An exception is the Wall Street Journal, which has paid subscribers on the Net, a lucky early choice with its mostly upscale target base. But most of the on-line media is free and dependent on advertising. I’m still uncertain, despite the hype, whether the advertising is paying off. In other words, everything on the Net that is defined as media e.g. the news business, and other forms of information peddling is still up for grabs.

Of one thing I am absolutely certain. Everything, not only media, is changing. And I do mean everything; delivery systems, marketing, content, medicine, the whole ball of wax. No sooner than we think we have it in our grasp then it moves somewhere else with the speed of light, perhaps faster. Everything that is, perhaps even what is commonly known as human nature.

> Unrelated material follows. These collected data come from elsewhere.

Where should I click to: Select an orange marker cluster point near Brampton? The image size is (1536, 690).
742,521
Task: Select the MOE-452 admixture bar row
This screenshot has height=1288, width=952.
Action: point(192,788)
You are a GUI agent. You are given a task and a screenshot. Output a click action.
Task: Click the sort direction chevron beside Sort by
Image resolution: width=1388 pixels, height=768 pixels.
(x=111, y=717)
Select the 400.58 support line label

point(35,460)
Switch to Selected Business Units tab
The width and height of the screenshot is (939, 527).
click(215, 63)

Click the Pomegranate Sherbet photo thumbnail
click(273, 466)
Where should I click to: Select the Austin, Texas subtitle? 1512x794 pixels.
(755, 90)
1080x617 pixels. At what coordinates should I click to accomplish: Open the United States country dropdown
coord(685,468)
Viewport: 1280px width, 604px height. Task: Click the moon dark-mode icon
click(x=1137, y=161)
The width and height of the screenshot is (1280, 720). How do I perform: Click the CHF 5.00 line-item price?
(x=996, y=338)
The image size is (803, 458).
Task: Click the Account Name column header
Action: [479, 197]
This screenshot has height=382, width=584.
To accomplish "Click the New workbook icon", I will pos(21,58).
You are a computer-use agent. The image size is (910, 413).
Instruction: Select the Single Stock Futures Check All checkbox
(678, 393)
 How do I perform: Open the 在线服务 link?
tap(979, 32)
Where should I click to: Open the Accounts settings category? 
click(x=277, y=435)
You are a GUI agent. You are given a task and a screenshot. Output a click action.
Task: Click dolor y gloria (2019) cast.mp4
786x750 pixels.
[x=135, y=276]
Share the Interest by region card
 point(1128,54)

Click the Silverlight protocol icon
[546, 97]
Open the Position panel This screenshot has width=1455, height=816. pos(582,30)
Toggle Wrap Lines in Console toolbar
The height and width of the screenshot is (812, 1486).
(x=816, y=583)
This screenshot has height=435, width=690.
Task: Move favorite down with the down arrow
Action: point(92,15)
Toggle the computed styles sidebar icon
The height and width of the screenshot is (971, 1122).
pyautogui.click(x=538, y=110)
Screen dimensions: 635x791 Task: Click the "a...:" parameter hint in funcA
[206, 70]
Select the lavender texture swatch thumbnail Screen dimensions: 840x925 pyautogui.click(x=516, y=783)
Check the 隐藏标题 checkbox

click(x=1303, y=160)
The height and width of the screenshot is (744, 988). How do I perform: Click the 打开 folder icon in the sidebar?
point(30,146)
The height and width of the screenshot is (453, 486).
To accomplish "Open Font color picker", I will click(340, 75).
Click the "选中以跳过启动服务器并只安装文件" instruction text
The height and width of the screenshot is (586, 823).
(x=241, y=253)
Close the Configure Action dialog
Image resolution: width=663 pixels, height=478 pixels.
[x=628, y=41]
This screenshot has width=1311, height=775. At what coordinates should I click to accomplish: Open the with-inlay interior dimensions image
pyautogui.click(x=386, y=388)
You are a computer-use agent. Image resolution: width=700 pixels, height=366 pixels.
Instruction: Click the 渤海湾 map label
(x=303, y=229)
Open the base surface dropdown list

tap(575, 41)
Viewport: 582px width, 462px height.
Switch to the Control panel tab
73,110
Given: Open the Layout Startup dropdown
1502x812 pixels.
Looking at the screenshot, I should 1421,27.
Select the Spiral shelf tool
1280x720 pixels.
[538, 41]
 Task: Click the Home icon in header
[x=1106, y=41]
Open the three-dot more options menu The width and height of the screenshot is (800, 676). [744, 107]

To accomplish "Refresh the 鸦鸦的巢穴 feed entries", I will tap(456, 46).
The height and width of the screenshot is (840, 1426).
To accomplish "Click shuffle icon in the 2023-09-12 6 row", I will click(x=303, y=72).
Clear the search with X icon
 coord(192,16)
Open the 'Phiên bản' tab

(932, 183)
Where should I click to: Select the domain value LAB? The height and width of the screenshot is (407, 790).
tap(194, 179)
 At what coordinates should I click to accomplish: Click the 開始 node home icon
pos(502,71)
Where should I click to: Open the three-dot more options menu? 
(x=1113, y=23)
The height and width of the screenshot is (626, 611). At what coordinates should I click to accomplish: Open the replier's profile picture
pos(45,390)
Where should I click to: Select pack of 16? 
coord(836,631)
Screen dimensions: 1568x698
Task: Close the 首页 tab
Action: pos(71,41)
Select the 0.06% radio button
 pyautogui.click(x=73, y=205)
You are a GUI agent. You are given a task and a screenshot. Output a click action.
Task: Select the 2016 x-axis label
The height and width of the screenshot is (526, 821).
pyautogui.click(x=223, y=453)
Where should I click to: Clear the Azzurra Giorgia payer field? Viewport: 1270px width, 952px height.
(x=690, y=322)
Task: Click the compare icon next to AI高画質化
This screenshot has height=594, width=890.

The center is not holding because there is no center. Marshall McLuhan was spot on. The media have become the message. Google has proved the point. It and its copiers are swiftly becoming the media.

I suppose the trick will be how to keep up. Even this attempt at analysis will be obsolete the moment it is written. Remember that play: Stop the World- I Want To Get Off.

Forget it. It’s spinning too fast. It’s making me dizzy.

How about you?

Next Blog: The Dying of the Celebrity Culture

2 comments:

Anonymous said...

Yep, I'm dizzy also! When you figure out how to make it go away, let me know!

Mike R. Ott said...

I was sixteen when I fingered the media's despair. We went fishing that day and caught some slimy green scum and some other man's line and lure.

When we returned home I snatched the newspaper and settled on the porcelain for a moment of deep thought. The sports page offered the same drivel, some team had their "A-game" and "beat the odds to win."

On I read until I found a request for "newsworthy material." A phone number was provided. Email was still in its babyhood at this time, so I called. I was greeted by their answering machine and left a message, a lie. I told them that I caught a thirty pound striped bass and, as I prepared to toss it back, a poor Mexican family approached me and begged for my catch.

The headline of the sports page the next morning read:

Ott gives away big catch.

Years later I learned the pressure of a deadline when I took a job as a sports writer. Today, though, with the twenty-four hour "news" trend, I imagine that the majority of the stories we read are no more reliable than a fish story.